* PROBLEM REQUIREMENTS:
Update the data between the lines holding "The width and height of the screenshot is (686, 415)." and "Looking at the", inclusive, by replacing "screenshot" with "screen capture" and leaving everything else unchanged. Return only those lines, without the pictures.

* MATERIAL FOR THIS EXERCISE:
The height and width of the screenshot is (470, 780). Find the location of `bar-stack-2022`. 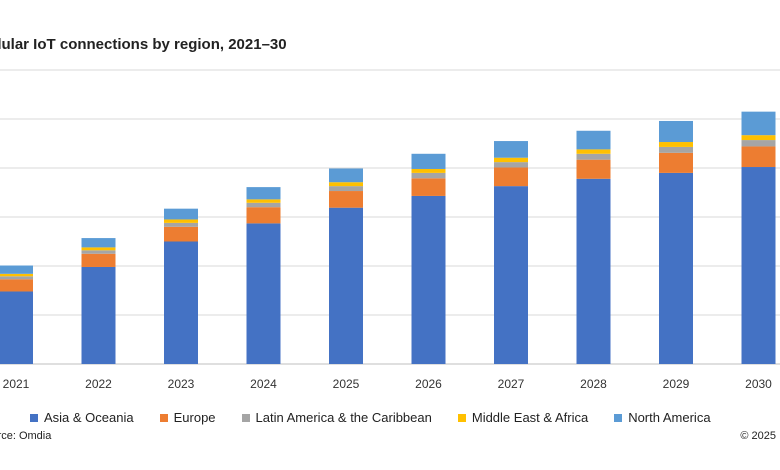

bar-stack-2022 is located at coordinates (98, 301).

--

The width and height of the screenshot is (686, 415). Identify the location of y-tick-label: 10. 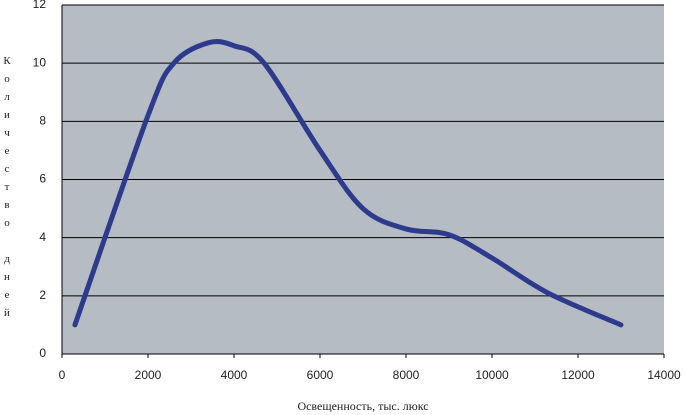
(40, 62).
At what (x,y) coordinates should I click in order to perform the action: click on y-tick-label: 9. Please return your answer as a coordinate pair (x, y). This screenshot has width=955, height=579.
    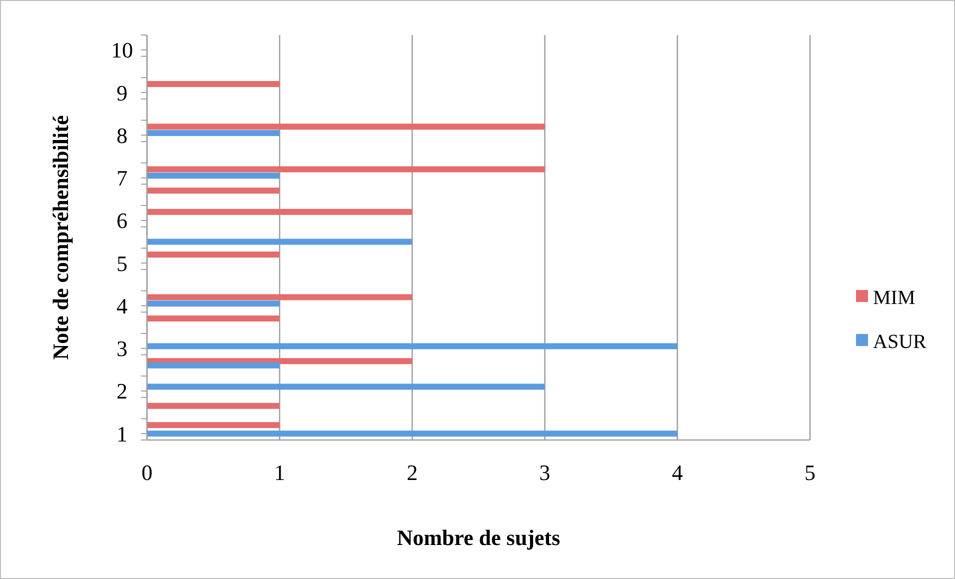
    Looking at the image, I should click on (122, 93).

...

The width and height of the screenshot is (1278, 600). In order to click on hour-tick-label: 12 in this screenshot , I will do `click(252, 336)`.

* FINISHED TASK:
The width and height of the screen capture is (686, 415). Identify the location of y-tick-label: 10. 
(40, 62).
At what (x,y) coordinates should I click in order to perform the action: click on y-tick-label: 9. Please return your answer as a coordinate pair (x, y). This screen capture has width=955, height=579.
    Looking at the image, I should click on (122, 93).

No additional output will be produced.